Information supplied below:

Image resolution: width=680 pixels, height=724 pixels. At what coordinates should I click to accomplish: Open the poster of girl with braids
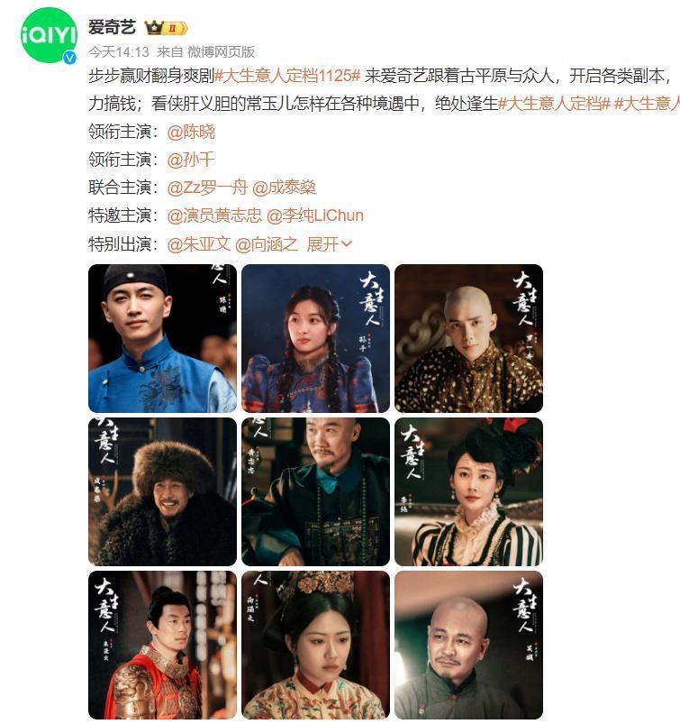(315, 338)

End of Information supplied.
Information supplied below:

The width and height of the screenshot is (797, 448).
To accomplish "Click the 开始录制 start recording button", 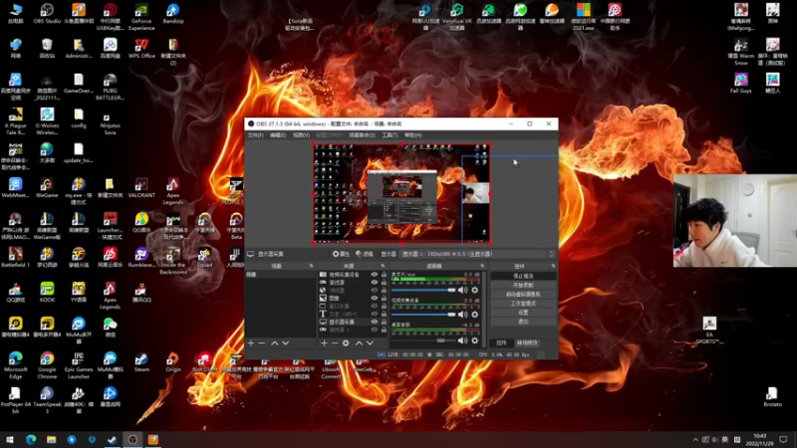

End of Information supplied.
Information supplied below:

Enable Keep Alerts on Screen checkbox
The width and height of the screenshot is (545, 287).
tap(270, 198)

End of Information supplied.

▸ The task:
Reproduce exactly the lines above that run from the one with "The width and height of the screenshot is (797, 448)." to the one with "the 开始录制 start", both included, leaving pictures out.

▸ Final answer:
The width and height of the screenshot is (797, 448).
To accomplish "Click the 开始录制 start recording button", 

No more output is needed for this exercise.